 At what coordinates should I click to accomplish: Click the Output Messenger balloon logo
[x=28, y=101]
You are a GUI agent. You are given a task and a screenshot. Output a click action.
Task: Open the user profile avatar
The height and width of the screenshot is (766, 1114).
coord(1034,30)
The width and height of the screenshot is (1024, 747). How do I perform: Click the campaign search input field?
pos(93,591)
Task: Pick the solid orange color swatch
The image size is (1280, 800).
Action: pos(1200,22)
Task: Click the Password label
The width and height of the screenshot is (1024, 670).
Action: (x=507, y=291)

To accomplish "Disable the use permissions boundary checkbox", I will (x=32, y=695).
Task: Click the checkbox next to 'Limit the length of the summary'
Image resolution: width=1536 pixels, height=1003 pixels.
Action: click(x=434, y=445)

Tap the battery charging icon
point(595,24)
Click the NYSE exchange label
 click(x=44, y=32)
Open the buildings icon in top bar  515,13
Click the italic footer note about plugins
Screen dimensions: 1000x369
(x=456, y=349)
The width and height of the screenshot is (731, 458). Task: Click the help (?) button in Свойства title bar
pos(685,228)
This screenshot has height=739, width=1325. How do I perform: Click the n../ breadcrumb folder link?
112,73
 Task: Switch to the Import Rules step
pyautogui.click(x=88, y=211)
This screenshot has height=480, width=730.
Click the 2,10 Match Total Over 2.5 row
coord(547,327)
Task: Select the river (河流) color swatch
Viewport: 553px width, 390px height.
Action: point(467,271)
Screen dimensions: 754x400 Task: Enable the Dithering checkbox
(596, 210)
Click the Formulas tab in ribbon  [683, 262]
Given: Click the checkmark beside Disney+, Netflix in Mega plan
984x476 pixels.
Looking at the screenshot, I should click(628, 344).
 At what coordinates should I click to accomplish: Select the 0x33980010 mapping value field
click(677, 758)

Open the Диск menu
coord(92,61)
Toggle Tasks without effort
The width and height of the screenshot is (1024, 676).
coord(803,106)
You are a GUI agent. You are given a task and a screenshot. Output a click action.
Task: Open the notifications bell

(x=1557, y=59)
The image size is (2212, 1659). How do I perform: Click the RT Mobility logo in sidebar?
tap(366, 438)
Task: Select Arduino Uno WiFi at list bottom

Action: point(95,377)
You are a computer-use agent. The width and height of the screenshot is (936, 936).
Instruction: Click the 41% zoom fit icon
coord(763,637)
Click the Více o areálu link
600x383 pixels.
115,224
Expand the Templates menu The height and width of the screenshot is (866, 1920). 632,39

= = = = = = =

TASK TO COMPLETE: Rewrite the stretch of the listing from the line containing "Task: Switch to the Import Rules step" through the line containing "coord(92,61)", changing "Dithering" to "Sharpening" and leaving everything else as it is.

RIGHT ANSWER:
 Task: Switch to the Import Rules step
pyautogui.click(x=88, y=211)
This screenshot has height=480, width=730.
Click the 2,10 Match Total Over 2.5 row
coord(547,327)
Task: Select the river (河流) color swatch
Viewport: 553px width, 390px height.
Action: point(467,271)
Screen dimensions: 754x400 Task: Enable the Sharpening checkbox
(596, 210)
Click the Formulas tab in ribbon  [683, 262]
Given: Click the checkmark beside Disney+, Netflix in Mega plan
984x476 pixels.
Looking at the screenshot, I should click(628, 344).
 At what coordinates should I click to accomplish: Select the 0x33980010 mapping value field
click(677, 758)

Open the Диск menu
coord(92,61)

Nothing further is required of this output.